◆ Deine Aufgabe
Gib bitte aus dem Textauszug über den Folk Club die Stelle von „Aber springen wir“ bis „Folkclubs :-) ).“ wortgetreu wieder.

◆ Textauszug
_ _ _

Aber springen wir zurück zum Beginn der zweiten Hälfte des Folk Clubs, welche durch den Hausmagier – ähh, Hauspoeten – Wolfgang Schriefer eröffnet wurde. Mit seinem Song „Die Magie der Ruhe“ (auf die Melodie von Paul Simons „Sounds Of Silence“) begann er. Ein paar Mal verhaspelt, aber durch spontane Kommentare gerettet und so sein Publikum zum Lachen gebracht, kommentierte Wolfgang später seinen Auftritt mit den Worten „Menschen zum Lachen zu bringen, ist auch eine Kunst“. Seinen Abschluss machte Wolfgang mit seinem Lied „I’m Happy Just To Be With You“, welches im Original „Afterglow Of Your Love“ heißt und von Steve Marriott von den Small Faces stammt, welcher 1991 in seinem Bett verbrannte (auch hier wieder die Weiterbildungsakademie des Folkclubs :-) ).

_ _ _

◆ Bereitgestelltes Material
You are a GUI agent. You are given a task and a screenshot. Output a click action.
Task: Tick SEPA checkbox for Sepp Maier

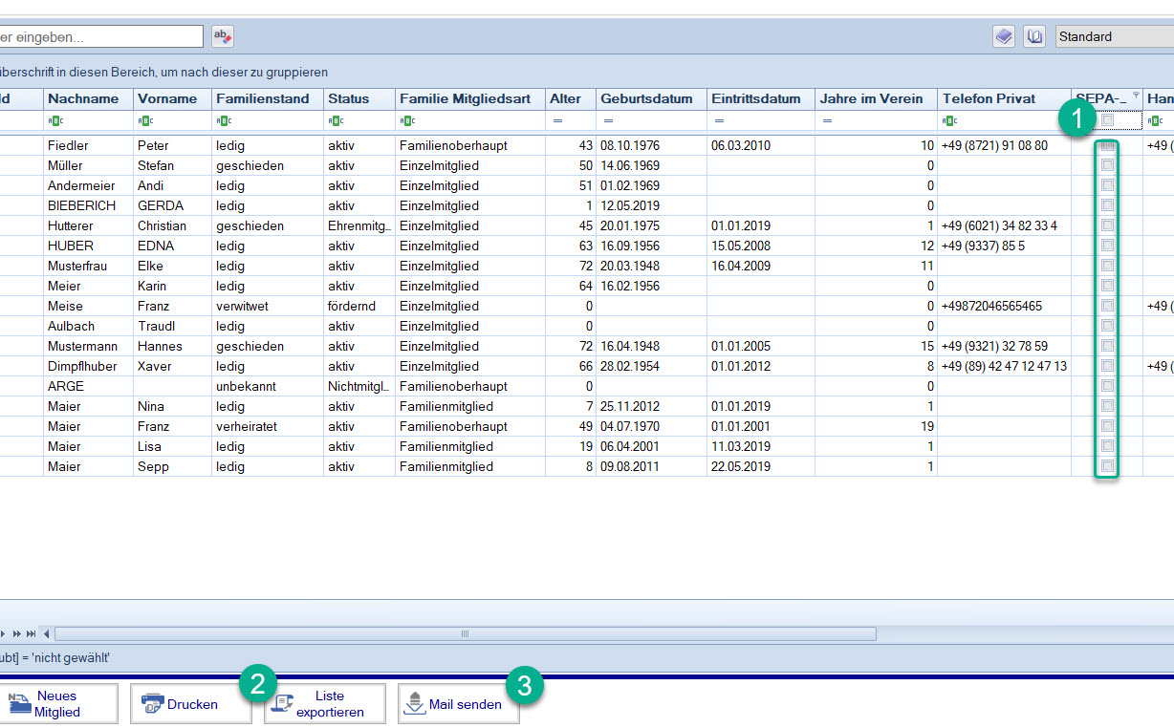click(1108, 466)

_ _ _

◆ Ergebnis der Übung
Aber springen wir zurück zum Beginn der zweiten Hälfte des Folk Clubs, welche durch den Hausmagier – ähh, Hauspoeten – Wolfgang Schriefer eröffnet wurde. Mit seinem Song „Die Magie der Ruhe“ (auf die Melodie von Paul Simons „Sounds Of Silence“) begann er. Ein paar Mal verhaspelt, aber durch spontane Kommentare gerettet und so sein Publikum zum Lachen gebracht, kommentierte Wolfgang später seinen Auftritt mit den Worten „Menschen zum Lachen zu bringen, ist auch eine Kunst“. Seinen Abschluss machte Wolfgang mit seinem Lied „I’m Happy Just To Be With You“, welches im Original „Afterglow Of Your Love“ heißt und von Steve Marriott von den Small Faces stammt, welcher 1991 in seinem Bett verbrannte (auch hier wieder die Weiterbildungsakademie des Folkclubs :-) ).